A function \( f \) from a set \( X \) to a set \( Y \) is defined as a relation that assigns to each element \( x \) in \( X \) exactly one element \( y \) in \( Y \). This is often denoted as:

\[

f: X \to Y

\]

where \( f(x) = y \).

Notation[edit]

Functions are commonly denoted by letters such as \( f \), \( g \), or \( h \). The notation \( f(x) \) represents the output of the function \( f \) corresponding to the input \( x \).

Types of Functions[edit]

Linear Functions[edit]

A linear function is a function of the form:

\[

f(x) = mx + b

\]

where \( m \) and \( b \) are constants. The graph of a linear function is a straight line.

Quadratic Functions[edit]

A quadratic function is a function of the form:

\[

f(x) = ax^2 + bx + c

\]

where \( a \), \( b \), and \( c \) are constants. The graph of a quadratic function is a parabola.
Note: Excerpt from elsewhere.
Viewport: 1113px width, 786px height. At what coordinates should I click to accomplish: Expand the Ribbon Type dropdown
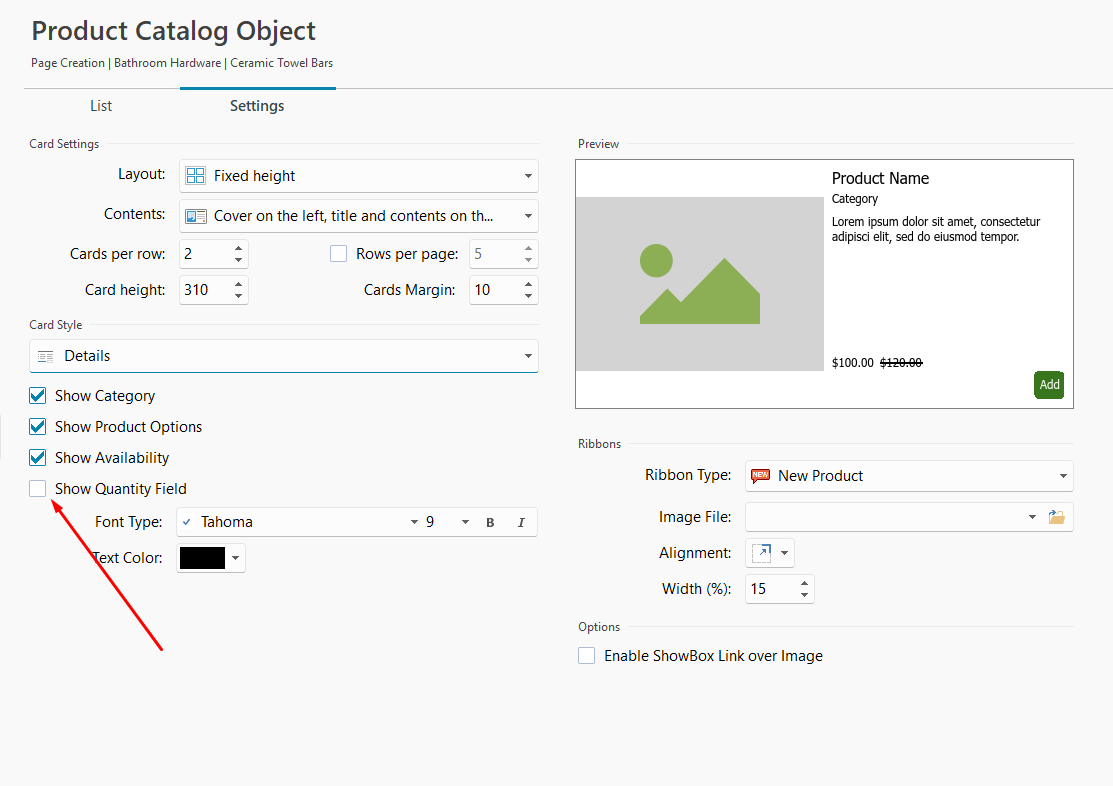(x=909, y=476)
Polynomial Functions[edit]

A polynomial function is a function that can be expressed in the form:

\[

f(x) = a_nx^n + a_{n-1}x^{n-1} + \cdots + a_1x + a_0

\]

where \( a_n, a_{n-1}, \ldots, a_0 \) are constants and \( n \) is a non-negative integer.
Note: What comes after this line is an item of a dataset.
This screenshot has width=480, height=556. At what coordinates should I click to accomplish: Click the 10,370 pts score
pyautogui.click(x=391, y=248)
Exponential Functions[edit]

An exponential function is a function of the form:

\[

f(x) = a^x

\]

where \( a \) is a positive constant.

Logarithmic Functions[edit]

A logarithmic function is the inverse of an exponential function and is of the form:

\[

f(x) = \log_a(x)

\]

where \( a \) is the base of the logarithm.

Properties of Functions[edit]

Domain and Range[edit]

The domain of a function is the set of all possible inputs for the function, while the range is the set of all possible outputs.

Injective, Surjective, and Bijective Functions[edit]

A function is called:

• **Injective** (or one-to-one) if different inputs produce different outputs.
• **Surjective** (or onto) if every element in the output set is mapped to by at least one input.
• **Bijective** if it is both injective and surjective, meaning it establishes a one-to-one correspondence between the input and output sets.

Applications[edit]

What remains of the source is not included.